(Source text begins)

The argument before the Supreme Court will look a little something like this: Republicans: "President Obama is using his executive power to change the immigration law" v.s. "Obama: I am using my discretionary power to enforce the law."

Obama is calling his policy a mere prioritization of who to deport first. Focus on felons not families. This reasoning would pass muster if the policy didn't promise work permits and social security numbers to millions of illegal aliens who qualify for deportation. The Immigration and Nationality Act expressly says that immigrants may only achieve citizenship by coming to this country legally. The U.S. is permitted to legally admit nearly a million immigrants a year .

Our immigration policy already gives priority to skilled workers and family members of citizens with nearly half a million family-based visas available annually. In order to work in this country, you must have lawful status and prove it by offering a valid social security number or driver's license. Obama would like to offer proof of citizenship to non-citizens to help them get hired, even though the law says that any employer who hires an illegal immigrant can face criminal or civil sanctions. The law also says any changes proposed by the President must be submitted to and approved by Congress.

So the President used his executive power to undermine the law, not faithfully execute it. In the Johnson era, and perhaps this one, that could be grounds for impeachment. It is considered an abuse of constitutional power and a violation of separation of powers.

(Source text ends)
(Listed entries begins)

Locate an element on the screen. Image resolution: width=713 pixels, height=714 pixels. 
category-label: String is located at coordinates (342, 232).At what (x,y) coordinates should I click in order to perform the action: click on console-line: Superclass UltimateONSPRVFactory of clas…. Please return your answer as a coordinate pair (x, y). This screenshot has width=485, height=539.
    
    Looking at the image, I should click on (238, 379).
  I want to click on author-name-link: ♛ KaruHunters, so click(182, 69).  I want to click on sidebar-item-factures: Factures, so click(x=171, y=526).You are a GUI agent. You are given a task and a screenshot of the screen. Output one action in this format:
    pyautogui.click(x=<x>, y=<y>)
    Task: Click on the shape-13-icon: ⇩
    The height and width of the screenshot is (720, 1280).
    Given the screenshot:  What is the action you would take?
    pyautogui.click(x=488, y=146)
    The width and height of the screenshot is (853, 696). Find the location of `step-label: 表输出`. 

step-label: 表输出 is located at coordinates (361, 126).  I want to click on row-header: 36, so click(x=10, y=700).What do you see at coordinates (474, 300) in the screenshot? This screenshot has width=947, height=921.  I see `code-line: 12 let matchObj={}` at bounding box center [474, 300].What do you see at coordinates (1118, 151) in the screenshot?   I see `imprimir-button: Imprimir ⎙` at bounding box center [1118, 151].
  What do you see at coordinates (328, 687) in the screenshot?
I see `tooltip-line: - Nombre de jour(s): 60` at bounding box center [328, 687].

(Listed entries ends)

Written task 1 ::
In the immigration commentary, print the passage between "The argument before" and "immigrants a year .", inclusive.
Written task 2 ::
Answer these from the immigration commentary:
(a) How many immigrants a year is the U.S. permitted to legally admit?
(b) How many family-based visas are available annually?
(c) What can an employer who hires an illegal immigrant face?
Written task 3 ::
Can you write the next part of the immigration commentary, picking up after its final sentence?

Response area 1 ::
The argument before the Supreme Court will look a little something like this: Republicans: "President Obama is using his executive power to change the immigration law" v.s. "Obama: I am using my discretionary power to enforce the law."

Obama is calling his policy a mere prioritization of who to deport first. Focus on felons not families. This reasoning would pass muster if the policy didn't promise work permits and social security numbers to millions of illegal aliens who qualify for deportation. The Immigration and Nationality Act expressly says that immigrants may only achieve citizenship by coming to this country legally. The U.S. is permitted to legally admit nearly a million immigrants a year .

Response area 2 ::
(a) Nearly a million.
(b) Nearly half a million.
(c) Criminal or civil sanctions.

Response area 3 ::
From a purely legal perspective, our present immigration policy is more favorable to Donald Trump's plan to mass deport immigrants than it is to President Obama's attempts to keep families together. If Trump were President, he would have an easier time justifying mass deportation by saying he is enforcing the law under the Take Care Clause.

Usually, courts don't adjudicate a president's exercise of discretion. By accepting this case, the Supreme Court isn't buying Obama's argument that this is an exercise of discretion and not an abuse of discretion.

The president must faithfully execute the law, not frustrate the law. After making a clear policy change to our country's immigration laws, Obama even trash-talked to Congress, telling Republicans that if they don't like his executive action, then they should pass immigration reform. This isn't the NBA finals, it's government. Maybe he forgot that just two hundred years ago his ideological rivals wore powdered wigs.

Believe it or not, in this day and age of selfies, snapchats and sitcoms, the Constitution still has a stronghold on the boundaries of political power. Don't be surprised if the Supreme Court uses this case to make that statement.